Once the carb spray hits the engine cylinders, you'll get an instant Rich condition which will make the O2 sensor respond by producing its maximum voltage (0.900 Volts +) and you'll be able to see this on your scan tool (in Live Data mode).
Don't have a scan tool? Need a scan tool? Check out my recommendation: Actron CP9580 Scan Tool Review.
Alright, this is what you'll need to do:
Start your vehicle and let it idle for about 15 minutes. This will allow the engine to warm up and activate the O2 sensor.
Connect your scan tool and get to its Live Data mode.
Scroll down to the PID that's labeled O2S11. This PID will show you the oxygen sensor voltage activity.
You should see the O2 sensor voltage numbers moving between 0.100 and 0.900 Volts constantly.
If the voltage value stays fixed, don't worry about this yet, continue to the next step.
With the engine running, spray a little carburetor cleaner into a vacuum hose (that has engine vacuum) while you observe your scan tool's display screen.
You're not going to be able to spray carb cleaner into the throttle as the engine is running, because if you were to do this, the engine will die as soon as you disconnect the air duct from it (to spray into it).
If you spray too much, the engine will stall. If this happens to you, just restart the engine and repeat the step and spray less carb cleaner spray.
You should see the O2S11 voltage values immediately spike to 0.800 to 0.900 Volts. And as long as you're spraying, these voltage numbers should stay there.
Stop spraying carb cleaner into the vacuum hose and let the engine idle for about 1 minute.
The O2 sensor values should come down. Within a few seconds, they should start oscillating between 0.100 Volts to 0.900 Volts.
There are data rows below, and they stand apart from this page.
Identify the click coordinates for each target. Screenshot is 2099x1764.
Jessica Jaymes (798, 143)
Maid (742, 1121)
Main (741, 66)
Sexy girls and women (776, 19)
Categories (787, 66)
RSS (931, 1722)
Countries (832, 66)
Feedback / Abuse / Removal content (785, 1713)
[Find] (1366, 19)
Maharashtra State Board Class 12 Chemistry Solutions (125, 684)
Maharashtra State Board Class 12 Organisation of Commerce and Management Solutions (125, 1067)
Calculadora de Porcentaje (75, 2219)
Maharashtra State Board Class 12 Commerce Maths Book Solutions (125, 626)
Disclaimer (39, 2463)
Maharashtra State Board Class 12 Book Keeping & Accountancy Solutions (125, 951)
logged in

Let's take a look at what your test results mean:
CASE 1: O2S11 voltage numbers spiked to 0.900 Volts when you sprayed carb spray into the vacuum hose. This is the correct and expected test result and lets you know that the O2 sensor is reacting to the Rich condition you induced.
The next test is to make sure that the O2 sensor reacts to a Lean air/fuel mixture. Go to: TEST 2: Inducing A Lean Condition.
CASE 2: O2S11 voltage numbers DID NOT spike to 0.900 Volts when you sprayed carb spray into the vacuum hose. This confirms that Bank 1 Oxygen Sensor 1 is no longer working. You can replace the oxygen sensor.